Politics, economics, and demography all mattered for Mexican income inequality during the period. The abundant factor of production, unskilled labor, did not benefit more strongly in the 1895 to 1910 liberalization period, likely due to the oligarchic and repressive nature of the political regime, which also led to its downfall in the 1910s. The Revolution, however, made no clean break with history. The old view of the Revolution offering a clean slate no longer has much support among historians. Narrowly agrarian-based elites in states such as Morelos suffered economic losses with the land reforms of the 1920s and 1930s. Still, their local influence did not disappear, and revolutionary regimes depended on negotiation with local elites to stay in power. More important to the inequality patterns measured in 1930 and 1940 is that inequality reduction in Mexico, in times of reform, was held back by the dualism of the economy; the large pool of low-skilled, low-paid, or informally paid labor implied profound inequality between this group and high-paid people in more dynamic sectors. Ironically, Mexico had a revolution with peasant mobilization and peasant-friendly reforms but produced no lasting decrease in inequality, while Chile, with no revolution, significantly reduced inequality from 1940 to 1970. Thus, while the experience of Porfiriato shows that politics, not only economic forces, must be considered in the historical analysis of inequality, the experience of the 1930s shows that even in times of revolution, the fundamental factors of supply and demand of labor must not be disregarded.

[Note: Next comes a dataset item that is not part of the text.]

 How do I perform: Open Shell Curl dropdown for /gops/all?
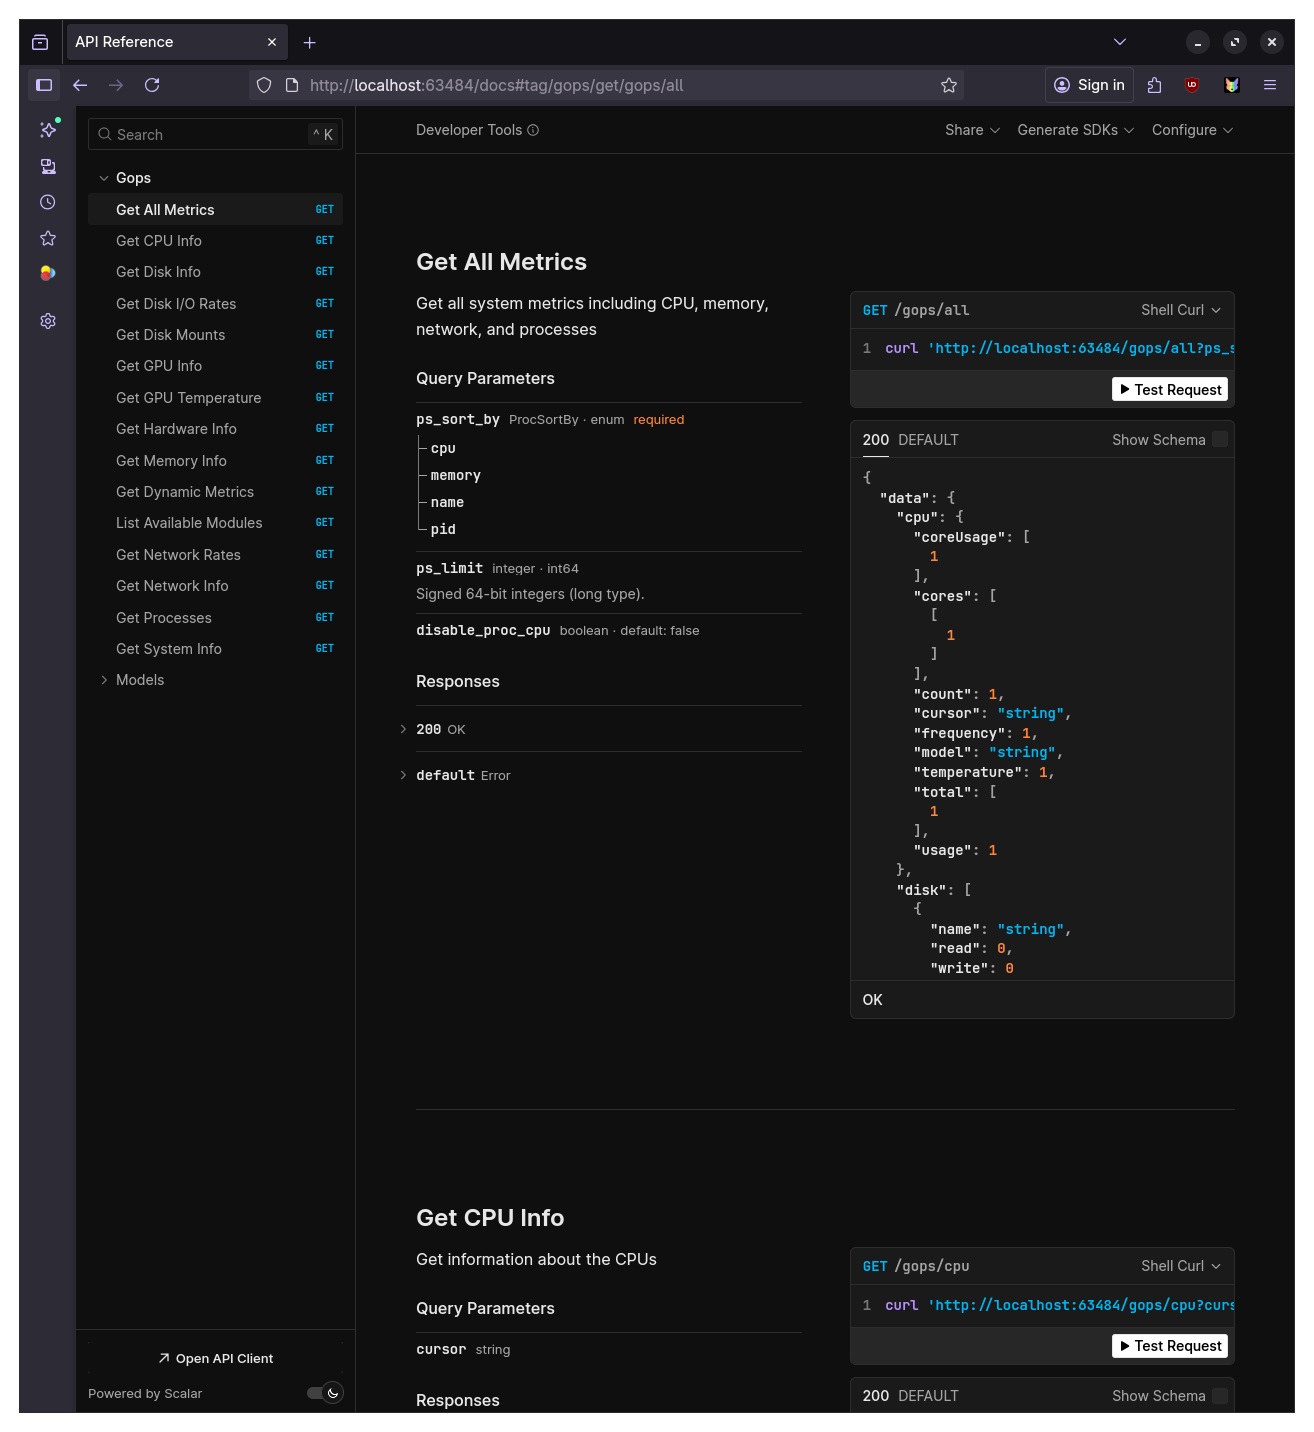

Forthcoming in Revista de Historia Económica-Journal of Iberian and Latin American Economic History.

Import Substitution Inequalization? Mexico’s Mesocratic Industrialization 1935-1963
From the 1950s to 1982, Mexico experienced a period of rapid economic growth known as the “Mexican Miracle” or “stabilizing development,” driven by a structural transformation from agriculture to industry. This transformation, rooted in import substitution industrialization (ISI) policies initiated during the 1929 crisis and WWII, became a deliberate government policy from the mid-1940s. Using new ensembled data in a two-way-fixed-effect (TWFE) and staggered difference-in-differences identification strategy, this paper shows that during the booming ISI years (1935-1963), the policy resulted in a mesocratic income distribution, favoring income convergence in industrial sectors and forming a middle class, while leaving the agricultural sector behind, thus increasing overall inequality.
In Mexico, during the golden years of import substitution industrialization, inequality was influenced by economic factors and the political economy of the time. This highlights that economic growth and structural change, while necessary for development, are not without consequences. The winners and losers in economic policy are often shaped by political decisions, emphasizing the need for a nuanced and politically aware approach to development policy. This lesson is particularly relevant in contemporary development discussions, especially with the reconfiguration of manufacturing capacities and phenomena such as nearshoring. Previous industrial policy efforts like ISI resulted in high growth but also higher inequality, underscoring the importance of considering distributional impacts and the role of political decisions in pursuing economic growth and development to maximize the benefits of potential neo-industrial policies.